DATA FISIK DAN PRODUK

Produk Amoniak  yang digunakan secara komersial disebut  ammonia anhidrat. Istilah ini menunjukkan tidak adanya air pada bahan tersebut. Design konsentrasi amoniak  di KPI adalah 99.90 %, namun pada kenyataannya KPI berhasil membuat konsentrasi amoniak hingga 99.97%.

Lokasi Pabrik : Industrial Area PT Kaltim Industrial Estate Bontang, East Kalimantan, Indonesia

Kontraktor: Mitsubishi Heavy Industries, LTD(Jepang)

Lisensi proses : Haldor Topsoe A / S (Denmark)

Kapasitas Tangki Amoniak : 40,000 MT (bersih)

Kapasitas Jetty Amoniak : 35,000 DWT Ship

Luas Area pabrik : ± 8 hektar

SKEMA PROSES PRODUKSI

Langkah awal proses pembuatan amoniak adalah persiapan dengan membuang kandungan sulfur di dalam gas alam karena sulfur merupakan racun bagi katalis di unit primary reformer.
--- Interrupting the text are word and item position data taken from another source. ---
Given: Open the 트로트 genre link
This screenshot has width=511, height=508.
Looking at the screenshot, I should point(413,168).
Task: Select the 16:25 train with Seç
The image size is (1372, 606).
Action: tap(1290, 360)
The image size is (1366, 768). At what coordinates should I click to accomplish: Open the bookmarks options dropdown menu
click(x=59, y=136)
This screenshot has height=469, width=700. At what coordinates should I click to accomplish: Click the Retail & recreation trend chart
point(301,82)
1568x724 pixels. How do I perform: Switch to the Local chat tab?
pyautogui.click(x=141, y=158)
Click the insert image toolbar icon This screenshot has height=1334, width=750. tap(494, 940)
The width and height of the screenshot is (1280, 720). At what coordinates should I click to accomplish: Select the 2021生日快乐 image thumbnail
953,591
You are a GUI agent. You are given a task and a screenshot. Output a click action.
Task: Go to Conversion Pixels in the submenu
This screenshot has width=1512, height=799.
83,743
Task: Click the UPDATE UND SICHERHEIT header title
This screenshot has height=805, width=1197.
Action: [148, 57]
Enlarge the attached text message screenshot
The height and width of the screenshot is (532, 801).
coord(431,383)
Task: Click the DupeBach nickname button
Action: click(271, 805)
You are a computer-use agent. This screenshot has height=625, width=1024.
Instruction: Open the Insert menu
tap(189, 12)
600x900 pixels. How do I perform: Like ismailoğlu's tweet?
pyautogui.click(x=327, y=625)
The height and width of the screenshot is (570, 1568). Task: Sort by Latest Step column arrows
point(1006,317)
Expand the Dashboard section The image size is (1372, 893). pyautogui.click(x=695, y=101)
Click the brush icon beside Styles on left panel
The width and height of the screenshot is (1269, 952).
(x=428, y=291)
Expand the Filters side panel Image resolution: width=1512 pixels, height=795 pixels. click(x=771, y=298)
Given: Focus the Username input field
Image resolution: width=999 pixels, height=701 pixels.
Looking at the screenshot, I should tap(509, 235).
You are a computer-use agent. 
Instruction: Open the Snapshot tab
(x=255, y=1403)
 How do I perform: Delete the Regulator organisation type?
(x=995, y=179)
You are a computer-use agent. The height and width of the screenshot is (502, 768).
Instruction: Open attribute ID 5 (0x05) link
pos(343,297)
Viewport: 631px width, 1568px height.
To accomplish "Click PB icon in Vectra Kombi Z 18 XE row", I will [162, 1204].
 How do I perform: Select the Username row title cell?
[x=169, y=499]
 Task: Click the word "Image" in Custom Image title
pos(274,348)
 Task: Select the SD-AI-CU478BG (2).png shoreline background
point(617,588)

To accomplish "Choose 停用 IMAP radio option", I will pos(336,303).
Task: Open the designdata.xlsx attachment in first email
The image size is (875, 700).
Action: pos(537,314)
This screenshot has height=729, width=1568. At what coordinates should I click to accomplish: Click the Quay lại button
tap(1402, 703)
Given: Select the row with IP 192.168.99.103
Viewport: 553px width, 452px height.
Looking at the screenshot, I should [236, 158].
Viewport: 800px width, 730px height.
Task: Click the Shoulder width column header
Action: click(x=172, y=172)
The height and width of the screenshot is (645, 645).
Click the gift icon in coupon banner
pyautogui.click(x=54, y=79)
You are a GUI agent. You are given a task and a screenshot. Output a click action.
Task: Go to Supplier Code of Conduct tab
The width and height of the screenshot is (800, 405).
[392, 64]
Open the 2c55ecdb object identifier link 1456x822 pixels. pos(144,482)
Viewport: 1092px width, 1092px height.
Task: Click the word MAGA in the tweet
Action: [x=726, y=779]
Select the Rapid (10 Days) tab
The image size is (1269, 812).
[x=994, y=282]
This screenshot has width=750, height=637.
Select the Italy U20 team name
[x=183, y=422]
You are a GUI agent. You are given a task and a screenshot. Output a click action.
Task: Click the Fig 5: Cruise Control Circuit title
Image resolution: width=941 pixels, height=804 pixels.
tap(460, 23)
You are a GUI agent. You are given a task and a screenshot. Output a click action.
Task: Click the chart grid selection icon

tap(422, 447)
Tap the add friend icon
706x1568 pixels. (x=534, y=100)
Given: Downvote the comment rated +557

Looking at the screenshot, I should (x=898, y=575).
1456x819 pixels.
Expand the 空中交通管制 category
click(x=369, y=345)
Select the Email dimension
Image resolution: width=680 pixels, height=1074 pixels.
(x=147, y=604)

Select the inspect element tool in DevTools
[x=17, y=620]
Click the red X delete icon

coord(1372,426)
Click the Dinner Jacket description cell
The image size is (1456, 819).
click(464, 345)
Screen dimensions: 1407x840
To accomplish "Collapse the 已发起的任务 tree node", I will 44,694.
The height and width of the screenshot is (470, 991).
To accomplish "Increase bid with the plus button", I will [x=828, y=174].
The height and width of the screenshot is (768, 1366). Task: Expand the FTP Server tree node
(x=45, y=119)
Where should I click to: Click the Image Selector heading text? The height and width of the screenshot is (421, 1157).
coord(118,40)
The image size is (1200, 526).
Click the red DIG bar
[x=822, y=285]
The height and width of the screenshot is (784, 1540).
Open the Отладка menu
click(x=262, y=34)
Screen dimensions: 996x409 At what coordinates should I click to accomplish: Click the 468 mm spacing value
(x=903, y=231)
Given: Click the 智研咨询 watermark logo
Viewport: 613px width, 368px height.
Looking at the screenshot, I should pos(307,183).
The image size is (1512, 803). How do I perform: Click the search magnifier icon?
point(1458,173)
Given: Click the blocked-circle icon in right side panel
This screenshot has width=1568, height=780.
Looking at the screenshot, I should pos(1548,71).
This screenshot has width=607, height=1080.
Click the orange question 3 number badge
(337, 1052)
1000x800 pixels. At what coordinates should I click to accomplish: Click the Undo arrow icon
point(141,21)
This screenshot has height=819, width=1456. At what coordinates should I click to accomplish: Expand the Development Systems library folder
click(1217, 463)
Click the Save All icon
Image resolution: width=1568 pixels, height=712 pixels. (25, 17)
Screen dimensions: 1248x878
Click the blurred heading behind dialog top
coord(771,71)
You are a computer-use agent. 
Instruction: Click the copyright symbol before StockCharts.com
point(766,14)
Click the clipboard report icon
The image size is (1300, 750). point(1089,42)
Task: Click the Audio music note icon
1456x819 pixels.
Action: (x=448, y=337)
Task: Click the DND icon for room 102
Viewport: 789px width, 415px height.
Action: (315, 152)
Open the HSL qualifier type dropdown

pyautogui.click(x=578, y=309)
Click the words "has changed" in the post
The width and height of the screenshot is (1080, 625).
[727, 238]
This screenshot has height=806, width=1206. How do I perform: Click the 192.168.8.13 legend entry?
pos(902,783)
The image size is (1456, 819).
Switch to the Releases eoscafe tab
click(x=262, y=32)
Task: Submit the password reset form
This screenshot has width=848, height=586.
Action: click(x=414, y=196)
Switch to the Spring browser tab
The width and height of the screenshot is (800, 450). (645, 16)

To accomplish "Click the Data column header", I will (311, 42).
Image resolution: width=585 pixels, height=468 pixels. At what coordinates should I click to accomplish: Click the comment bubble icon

Untuk mendapatkan kandungan hidrogen, gas alam dilakukan pemecahan rantai karbon di unit primary reformer dan secondary reformer.

Nitrogen yang didapat dari udara bebas disertakan dalam aliran gas mulai dari unit secondary reformer. Nitrogen tidak akan bereaksi hingga sampai pada reaktor amoniak.

Gas alam yang masih mengandung unsur karbon monoksida (CO) dan karbon dioksida (CO2) yang akan merusak katalis dalam reaktor amoniak, dilewatkan ke unit removal untuk dilakukan proses pemurnian. Sebelum masuk ke unit utama pembuatan amoniak yaitu reaktor amoniak, maka karbon monoksida dan karbon dioksida yang masih tersisa direaksikan kembali ke dalam unit methanator , supaya gas yang akan masuk ke dalam reaktor amoniak benar-benar murni dan menghasilkan amoniak dengan tingkat effisien yang tinggi.

Dengan komposisi hidrogen dan nitrogen sebanyak 3:1, maka terjadilah amoniak (NH3) pada reaktor amoniak. Selanjutnya melalui proses amoniak sintesis dan refrigerasi, akan didapat produk berupa amoniak dalam bentuk cair.

Amoniak cair yang dihasilkan disimpan dalam sebuah tangki penyimpanan khusus pada suhu -33 °C.